Are you looking for something like NetHogs perhaps?

I haven't used it, but it seems to offer what you want. Sorry if it does not work.

----------

## pd1986

 *radius wrote:*   

> Are you looking for something like NetHogs perhaps?
> 
> I haven't used it, but it seems to offer what you want. Sorry if it does not work.

 

I mentioned that in the 2nd reply of this thread, I found nothing.

I really assume that it comes from my wifi network. I will see what happens when I get home. If it's the same, that will be my system's problem.

----------

## pd1986

Confirmed. I am right now at home and there is no received data any more. So that's the problem of the network where I work.
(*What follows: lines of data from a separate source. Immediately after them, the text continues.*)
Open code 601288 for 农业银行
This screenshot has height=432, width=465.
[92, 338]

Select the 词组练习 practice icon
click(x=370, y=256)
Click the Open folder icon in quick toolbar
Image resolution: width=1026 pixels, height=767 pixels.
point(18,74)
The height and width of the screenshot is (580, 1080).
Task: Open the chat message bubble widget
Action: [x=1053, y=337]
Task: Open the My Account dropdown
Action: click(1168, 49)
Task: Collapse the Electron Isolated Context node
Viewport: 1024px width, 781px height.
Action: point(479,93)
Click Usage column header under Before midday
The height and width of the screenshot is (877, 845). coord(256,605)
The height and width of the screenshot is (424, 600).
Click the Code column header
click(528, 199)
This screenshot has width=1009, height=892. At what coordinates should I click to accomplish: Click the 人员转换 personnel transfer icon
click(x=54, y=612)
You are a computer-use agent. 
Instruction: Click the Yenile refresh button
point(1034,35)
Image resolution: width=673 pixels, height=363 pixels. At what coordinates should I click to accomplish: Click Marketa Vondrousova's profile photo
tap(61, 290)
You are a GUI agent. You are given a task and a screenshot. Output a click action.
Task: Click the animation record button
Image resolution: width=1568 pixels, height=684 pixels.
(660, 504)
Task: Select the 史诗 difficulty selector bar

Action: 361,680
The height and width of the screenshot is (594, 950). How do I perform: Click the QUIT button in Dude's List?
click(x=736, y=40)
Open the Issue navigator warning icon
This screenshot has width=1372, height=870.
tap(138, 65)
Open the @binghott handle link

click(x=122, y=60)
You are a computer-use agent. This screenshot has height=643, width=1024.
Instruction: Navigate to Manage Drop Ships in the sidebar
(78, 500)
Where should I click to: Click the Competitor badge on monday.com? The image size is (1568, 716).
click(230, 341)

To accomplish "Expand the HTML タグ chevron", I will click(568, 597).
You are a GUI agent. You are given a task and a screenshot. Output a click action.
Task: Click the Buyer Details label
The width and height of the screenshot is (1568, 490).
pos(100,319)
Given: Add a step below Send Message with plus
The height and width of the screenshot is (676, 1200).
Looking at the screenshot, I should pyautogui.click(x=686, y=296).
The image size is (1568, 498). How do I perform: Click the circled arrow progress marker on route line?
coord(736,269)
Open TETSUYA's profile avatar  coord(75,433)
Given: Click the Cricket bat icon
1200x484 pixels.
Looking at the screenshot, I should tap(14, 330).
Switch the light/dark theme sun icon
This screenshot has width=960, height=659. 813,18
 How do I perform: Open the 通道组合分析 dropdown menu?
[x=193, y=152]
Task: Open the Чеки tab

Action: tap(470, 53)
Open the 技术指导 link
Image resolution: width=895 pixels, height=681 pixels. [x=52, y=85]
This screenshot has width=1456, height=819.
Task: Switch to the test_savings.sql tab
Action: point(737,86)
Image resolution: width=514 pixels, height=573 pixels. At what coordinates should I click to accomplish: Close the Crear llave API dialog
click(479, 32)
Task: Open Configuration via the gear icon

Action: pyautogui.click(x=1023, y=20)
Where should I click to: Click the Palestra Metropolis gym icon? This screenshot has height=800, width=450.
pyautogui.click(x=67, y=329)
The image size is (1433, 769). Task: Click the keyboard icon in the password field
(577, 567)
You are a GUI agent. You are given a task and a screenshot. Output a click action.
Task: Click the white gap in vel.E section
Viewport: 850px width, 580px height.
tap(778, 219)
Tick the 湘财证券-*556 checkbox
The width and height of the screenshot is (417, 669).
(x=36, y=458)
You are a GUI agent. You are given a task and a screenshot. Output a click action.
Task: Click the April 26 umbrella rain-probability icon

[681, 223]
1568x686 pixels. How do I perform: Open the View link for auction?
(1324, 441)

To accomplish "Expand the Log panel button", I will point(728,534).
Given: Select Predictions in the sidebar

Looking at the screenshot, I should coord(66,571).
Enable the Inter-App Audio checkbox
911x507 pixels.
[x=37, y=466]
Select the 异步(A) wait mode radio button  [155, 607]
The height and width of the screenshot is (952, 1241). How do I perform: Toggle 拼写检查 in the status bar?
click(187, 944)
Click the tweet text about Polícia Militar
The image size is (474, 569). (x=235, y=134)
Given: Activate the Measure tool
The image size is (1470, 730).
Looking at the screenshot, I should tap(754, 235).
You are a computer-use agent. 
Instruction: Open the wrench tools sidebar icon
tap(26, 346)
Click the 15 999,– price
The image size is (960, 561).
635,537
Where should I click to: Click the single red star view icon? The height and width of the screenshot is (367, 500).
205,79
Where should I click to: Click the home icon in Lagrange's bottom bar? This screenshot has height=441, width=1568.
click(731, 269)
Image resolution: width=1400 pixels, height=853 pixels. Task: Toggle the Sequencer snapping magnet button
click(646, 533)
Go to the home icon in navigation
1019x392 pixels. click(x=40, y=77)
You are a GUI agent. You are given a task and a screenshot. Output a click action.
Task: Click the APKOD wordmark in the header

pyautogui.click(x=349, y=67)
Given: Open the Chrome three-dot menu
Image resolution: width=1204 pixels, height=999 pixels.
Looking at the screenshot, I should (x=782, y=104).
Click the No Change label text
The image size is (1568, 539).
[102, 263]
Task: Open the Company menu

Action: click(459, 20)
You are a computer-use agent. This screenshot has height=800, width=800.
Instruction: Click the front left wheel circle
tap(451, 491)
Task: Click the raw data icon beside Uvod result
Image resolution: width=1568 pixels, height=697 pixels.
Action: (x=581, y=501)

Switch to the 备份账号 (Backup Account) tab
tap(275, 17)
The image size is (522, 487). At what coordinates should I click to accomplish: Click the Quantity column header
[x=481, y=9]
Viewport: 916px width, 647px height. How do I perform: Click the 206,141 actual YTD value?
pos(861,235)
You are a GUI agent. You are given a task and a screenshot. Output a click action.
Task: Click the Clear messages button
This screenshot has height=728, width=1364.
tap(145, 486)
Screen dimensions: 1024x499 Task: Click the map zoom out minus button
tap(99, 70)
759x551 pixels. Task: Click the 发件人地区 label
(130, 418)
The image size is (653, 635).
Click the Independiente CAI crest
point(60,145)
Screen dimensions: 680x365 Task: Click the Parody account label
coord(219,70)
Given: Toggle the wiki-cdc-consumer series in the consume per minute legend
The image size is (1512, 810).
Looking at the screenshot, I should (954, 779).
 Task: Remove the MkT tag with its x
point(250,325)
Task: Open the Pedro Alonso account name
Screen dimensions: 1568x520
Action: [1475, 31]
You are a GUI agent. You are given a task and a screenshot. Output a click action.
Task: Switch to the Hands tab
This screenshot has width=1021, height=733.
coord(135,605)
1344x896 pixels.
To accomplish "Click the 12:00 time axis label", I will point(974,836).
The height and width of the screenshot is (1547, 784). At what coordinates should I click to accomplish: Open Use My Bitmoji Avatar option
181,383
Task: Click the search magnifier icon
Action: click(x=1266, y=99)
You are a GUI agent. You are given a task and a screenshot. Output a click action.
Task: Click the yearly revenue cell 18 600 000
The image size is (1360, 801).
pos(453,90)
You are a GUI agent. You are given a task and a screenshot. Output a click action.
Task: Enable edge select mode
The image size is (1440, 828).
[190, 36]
What could be that? I was under attack?

----------

## Ant P.

Maybe there are other machines on that network broadcasting data?

----------

## krinn

windows machine love to broadcast things: dlna, ms sharing and pnp queries to router. on heavy network, you will get lot of "whois" query from hosts to the router itself

wireshark could have tell you who is doing what.

----------

## pd1986

 *krinn wrote:*   

> windows machine love to broadcast things: dlna, ms sharing and pnp queries to router. on heavy network, you will get lot of "whois" query from hosts to the router itself
> 
> wireshark could have tell you who is doing what.

 

Thank you very much.

----------